REQUIREMENT: Give back exactly the lines of the material below that start at the line containing "You are a computer-use agent. 565x818 pixels." and end at the line containing "The width and height of the screenshot is (977, 531).", and no others.
Top of EXTRACTED ENTRIES
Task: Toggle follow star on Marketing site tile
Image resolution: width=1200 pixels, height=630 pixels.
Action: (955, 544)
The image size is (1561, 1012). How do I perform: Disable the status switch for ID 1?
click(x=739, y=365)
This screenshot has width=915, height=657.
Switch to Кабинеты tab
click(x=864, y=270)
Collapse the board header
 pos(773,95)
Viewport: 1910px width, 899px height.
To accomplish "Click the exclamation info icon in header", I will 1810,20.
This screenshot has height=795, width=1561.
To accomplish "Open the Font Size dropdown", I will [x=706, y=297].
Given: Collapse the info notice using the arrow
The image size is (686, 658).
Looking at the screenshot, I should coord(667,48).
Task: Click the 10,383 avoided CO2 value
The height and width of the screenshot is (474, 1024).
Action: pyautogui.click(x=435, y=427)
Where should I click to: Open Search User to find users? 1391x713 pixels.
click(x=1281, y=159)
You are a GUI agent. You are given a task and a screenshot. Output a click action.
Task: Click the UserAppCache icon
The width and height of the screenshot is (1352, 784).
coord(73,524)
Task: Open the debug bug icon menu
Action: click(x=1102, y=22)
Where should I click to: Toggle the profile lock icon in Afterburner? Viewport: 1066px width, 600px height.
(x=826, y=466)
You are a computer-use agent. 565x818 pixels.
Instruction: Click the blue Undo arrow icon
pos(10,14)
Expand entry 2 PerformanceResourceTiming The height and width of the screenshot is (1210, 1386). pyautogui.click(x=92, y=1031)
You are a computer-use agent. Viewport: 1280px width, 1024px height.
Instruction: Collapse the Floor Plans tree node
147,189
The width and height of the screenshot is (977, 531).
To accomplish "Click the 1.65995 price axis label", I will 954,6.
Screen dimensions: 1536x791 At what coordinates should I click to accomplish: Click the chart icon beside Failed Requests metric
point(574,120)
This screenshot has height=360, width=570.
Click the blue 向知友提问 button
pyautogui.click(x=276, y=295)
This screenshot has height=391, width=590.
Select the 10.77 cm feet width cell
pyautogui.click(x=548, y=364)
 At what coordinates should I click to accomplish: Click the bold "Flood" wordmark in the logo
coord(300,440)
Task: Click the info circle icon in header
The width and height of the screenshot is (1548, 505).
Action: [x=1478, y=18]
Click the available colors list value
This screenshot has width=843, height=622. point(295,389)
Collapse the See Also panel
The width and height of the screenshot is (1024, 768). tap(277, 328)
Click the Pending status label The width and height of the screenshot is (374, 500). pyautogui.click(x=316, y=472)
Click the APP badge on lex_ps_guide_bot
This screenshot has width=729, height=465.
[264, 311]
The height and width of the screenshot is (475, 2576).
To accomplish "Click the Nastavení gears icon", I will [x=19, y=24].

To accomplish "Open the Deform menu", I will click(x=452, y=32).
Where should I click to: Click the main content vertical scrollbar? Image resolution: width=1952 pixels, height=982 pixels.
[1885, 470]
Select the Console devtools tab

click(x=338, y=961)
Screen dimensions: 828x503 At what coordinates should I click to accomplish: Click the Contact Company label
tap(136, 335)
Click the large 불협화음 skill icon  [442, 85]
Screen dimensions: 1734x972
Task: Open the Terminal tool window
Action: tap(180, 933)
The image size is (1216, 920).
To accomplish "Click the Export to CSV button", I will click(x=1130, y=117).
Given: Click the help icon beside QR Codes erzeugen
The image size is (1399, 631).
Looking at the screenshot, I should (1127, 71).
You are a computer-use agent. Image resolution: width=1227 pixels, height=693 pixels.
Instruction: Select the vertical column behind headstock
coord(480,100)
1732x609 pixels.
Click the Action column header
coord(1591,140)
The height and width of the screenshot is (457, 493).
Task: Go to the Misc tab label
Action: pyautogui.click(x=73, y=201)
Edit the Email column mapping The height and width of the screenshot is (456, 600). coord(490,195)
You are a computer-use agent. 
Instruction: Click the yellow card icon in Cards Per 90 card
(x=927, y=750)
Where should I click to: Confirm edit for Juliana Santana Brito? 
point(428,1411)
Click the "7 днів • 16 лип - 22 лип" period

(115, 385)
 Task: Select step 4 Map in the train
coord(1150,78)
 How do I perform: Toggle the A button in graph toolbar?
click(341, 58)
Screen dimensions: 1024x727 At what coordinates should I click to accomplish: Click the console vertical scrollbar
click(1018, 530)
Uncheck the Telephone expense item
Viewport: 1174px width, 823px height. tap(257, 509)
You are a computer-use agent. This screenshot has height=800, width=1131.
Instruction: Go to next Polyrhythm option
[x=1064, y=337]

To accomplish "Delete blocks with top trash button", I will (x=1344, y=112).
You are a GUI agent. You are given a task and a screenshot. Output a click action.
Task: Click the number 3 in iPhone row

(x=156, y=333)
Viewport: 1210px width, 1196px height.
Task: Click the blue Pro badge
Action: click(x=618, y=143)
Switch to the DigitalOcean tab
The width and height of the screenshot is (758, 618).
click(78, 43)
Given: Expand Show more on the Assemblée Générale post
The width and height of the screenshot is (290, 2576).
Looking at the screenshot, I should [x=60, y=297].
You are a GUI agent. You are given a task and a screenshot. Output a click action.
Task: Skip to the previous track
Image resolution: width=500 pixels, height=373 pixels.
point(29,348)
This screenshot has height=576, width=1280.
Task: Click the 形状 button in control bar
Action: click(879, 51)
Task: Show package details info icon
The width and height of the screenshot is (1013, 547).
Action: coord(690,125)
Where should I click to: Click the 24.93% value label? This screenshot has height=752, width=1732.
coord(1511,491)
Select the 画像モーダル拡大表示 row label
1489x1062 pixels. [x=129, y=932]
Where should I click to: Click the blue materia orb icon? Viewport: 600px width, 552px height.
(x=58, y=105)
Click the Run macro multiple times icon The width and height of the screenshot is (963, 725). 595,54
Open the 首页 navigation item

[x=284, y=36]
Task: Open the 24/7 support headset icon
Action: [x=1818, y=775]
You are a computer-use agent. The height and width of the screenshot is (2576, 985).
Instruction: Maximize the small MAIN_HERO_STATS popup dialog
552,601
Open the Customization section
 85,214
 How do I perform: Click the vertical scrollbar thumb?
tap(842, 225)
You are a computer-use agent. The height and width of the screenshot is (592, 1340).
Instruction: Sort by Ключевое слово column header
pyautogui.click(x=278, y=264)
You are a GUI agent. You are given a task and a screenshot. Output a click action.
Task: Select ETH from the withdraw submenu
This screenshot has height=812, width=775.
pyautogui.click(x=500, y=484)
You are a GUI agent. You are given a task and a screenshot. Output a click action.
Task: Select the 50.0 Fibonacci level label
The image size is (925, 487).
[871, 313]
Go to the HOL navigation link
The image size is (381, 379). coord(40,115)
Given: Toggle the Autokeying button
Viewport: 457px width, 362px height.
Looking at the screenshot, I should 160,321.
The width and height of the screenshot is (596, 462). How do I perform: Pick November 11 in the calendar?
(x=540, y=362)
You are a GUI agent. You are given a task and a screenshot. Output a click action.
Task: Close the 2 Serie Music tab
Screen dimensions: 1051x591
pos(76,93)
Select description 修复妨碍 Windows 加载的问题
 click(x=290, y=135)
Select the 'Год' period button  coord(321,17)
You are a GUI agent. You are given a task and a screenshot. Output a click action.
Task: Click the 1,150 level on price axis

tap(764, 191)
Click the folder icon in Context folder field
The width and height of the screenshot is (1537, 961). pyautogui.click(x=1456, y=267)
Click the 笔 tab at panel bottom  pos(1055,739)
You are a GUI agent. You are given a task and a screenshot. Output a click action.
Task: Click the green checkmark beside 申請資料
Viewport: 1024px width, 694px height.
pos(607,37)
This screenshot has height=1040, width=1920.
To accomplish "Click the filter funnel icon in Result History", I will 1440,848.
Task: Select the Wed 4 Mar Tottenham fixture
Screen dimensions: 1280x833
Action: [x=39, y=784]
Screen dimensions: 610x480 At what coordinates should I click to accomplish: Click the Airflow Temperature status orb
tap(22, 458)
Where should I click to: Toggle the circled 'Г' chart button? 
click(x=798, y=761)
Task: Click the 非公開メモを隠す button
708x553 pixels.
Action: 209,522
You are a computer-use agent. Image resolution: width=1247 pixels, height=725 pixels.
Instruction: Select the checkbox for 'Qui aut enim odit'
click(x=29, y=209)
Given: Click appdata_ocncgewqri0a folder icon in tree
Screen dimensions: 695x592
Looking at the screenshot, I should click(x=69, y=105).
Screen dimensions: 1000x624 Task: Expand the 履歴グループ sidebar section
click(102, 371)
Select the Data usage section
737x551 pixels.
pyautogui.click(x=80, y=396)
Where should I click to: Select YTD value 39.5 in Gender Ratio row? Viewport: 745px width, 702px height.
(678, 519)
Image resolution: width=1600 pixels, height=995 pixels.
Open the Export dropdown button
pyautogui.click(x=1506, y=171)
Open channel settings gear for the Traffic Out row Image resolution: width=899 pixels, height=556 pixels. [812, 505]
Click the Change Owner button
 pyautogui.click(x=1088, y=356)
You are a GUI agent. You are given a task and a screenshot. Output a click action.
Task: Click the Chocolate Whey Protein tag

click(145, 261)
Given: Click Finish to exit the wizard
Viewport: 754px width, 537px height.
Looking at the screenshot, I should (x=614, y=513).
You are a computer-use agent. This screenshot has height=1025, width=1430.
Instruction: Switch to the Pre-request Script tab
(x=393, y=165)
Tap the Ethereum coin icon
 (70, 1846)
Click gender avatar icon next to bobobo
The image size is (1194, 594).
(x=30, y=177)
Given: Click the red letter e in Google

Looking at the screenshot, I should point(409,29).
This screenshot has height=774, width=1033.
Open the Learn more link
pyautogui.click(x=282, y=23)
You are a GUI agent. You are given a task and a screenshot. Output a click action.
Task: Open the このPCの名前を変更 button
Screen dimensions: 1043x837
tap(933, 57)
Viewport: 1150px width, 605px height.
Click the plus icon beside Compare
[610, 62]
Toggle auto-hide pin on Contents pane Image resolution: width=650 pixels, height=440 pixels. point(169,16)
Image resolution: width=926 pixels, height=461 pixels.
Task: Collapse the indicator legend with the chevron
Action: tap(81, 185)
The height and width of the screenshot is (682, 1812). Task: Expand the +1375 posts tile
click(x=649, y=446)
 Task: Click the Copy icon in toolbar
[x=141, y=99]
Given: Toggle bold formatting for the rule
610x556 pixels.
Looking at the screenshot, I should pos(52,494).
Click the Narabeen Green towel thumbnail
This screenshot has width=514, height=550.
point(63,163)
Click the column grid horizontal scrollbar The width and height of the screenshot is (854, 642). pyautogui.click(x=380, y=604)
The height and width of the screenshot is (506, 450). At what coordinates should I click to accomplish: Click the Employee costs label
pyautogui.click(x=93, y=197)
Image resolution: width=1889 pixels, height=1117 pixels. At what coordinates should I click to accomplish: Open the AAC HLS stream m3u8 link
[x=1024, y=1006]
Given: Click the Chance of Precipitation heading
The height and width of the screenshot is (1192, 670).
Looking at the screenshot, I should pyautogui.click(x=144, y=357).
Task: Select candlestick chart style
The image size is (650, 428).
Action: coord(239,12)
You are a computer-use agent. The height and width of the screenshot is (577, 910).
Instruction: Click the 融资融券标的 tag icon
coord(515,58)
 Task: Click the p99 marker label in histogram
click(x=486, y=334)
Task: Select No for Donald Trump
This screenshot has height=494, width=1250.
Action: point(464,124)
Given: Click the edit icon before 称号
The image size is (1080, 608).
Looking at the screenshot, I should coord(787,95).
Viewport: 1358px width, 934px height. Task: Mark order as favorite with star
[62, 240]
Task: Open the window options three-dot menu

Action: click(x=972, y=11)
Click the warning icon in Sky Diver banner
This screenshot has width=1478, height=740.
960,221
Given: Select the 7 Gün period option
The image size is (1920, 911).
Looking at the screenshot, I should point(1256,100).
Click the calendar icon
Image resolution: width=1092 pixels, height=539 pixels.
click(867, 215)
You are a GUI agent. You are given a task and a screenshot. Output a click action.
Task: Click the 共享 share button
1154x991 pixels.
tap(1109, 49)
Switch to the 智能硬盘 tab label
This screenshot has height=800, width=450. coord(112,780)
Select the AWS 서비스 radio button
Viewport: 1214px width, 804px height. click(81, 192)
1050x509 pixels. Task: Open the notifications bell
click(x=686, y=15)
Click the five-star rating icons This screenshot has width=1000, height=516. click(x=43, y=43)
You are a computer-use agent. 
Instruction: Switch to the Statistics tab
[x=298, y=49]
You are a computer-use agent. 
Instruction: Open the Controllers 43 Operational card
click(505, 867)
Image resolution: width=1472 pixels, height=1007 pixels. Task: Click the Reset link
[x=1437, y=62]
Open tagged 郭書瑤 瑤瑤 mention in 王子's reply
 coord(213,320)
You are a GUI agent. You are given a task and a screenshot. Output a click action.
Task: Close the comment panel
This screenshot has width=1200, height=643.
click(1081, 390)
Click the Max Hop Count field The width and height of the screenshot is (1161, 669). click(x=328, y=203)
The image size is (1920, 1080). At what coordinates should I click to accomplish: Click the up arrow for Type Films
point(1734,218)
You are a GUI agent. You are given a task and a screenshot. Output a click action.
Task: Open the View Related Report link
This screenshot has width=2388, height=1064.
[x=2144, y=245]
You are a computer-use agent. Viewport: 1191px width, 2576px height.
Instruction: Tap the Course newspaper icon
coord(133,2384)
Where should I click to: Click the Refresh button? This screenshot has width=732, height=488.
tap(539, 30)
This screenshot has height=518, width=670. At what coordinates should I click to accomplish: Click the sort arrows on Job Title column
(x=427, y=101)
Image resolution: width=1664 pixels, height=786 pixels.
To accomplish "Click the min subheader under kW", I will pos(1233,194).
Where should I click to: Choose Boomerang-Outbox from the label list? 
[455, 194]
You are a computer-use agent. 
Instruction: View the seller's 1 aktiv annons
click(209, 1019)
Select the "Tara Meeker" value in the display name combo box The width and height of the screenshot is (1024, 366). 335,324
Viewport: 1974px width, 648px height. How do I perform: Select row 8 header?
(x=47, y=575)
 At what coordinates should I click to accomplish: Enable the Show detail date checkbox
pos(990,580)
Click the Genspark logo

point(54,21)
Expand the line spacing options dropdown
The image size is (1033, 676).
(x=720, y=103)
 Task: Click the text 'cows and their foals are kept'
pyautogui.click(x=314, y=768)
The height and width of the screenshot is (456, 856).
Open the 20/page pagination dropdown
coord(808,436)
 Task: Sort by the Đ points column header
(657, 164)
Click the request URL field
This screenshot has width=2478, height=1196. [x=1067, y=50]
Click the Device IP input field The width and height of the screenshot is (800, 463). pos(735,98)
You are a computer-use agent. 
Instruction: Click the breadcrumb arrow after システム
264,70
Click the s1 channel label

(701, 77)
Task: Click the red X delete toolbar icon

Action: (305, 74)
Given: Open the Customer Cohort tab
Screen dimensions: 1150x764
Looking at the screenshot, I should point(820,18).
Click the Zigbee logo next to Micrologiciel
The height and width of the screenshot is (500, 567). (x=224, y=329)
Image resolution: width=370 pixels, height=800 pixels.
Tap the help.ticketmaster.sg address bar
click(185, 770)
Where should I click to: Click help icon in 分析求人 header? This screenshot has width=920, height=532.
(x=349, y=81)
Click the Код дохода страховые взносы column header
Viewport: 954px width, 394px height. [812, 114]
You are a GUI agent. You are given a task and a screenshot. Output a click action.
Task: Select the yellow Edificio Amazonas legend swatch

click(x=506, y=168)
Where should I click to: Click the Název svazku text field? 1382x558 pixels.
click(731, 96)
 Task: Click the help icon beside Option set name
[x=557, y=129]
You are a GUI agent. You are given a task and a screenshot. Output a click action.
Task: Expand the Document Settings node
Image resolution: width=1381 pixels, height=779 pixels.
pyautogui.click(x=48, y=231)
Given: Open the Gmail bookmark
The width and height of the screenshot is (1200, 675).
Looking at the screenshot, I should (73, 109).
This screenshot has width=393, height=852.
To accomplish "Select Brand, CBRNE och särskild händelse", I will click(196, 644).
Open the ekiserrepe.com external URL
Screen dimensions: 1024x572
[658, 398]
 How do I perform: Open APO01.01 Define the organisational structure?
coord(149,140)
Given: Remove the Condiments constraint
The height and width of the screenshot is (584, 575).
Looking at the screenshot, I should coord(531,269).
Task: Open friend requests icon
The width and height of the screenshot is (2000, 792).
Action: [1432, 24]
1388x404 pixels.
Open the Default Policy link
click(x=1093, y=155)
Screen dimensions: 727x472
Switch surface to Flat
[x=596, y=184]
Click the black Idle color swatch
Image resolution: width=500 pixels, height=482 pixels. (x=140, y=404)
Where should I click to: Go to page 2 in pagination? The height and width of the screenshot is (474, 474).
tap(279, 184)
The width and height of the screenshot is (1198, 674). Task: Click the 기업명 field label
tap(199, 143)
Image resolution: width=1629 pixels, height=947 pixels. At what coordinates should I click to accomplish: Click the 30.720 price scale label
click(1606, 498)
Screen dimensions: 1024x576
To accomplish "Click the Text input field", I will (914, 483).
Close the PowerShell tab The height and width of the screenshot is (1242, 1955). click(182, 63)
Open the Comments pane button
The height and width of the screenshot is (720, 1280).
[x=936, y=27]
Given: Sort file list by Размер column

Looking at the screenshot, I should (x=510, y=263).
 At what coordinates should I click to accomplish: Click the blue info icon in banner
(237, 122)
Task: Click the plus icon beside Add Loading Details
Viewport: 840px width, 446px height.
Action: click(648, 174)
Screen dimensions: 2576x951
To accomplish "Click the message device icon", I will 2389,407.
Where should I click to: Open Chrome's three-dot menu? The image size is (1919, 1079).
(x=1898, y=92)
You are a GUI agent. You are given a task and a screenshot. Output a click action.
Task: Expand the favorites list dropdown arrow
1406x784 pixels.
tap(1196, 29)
Bottom of EXTRACTED ENTRIES
EXERCISE RESULT:
You are a computer-use agent. 565x818 pixels.
Instruction: Click the blue Undo arrow icon
pos(10,14)
Expand entry 2 PerformanceResourceTiming The height and width of the screenshot is (1210, 1386). pyautogui.click(x=92, y=1031)
You are a computer-use agent. Viewport: 1280px width, 1024px height.
Instruction: Collapse the Floor Plans tree node
147,189
The width and height of the screenshot is (977, 531).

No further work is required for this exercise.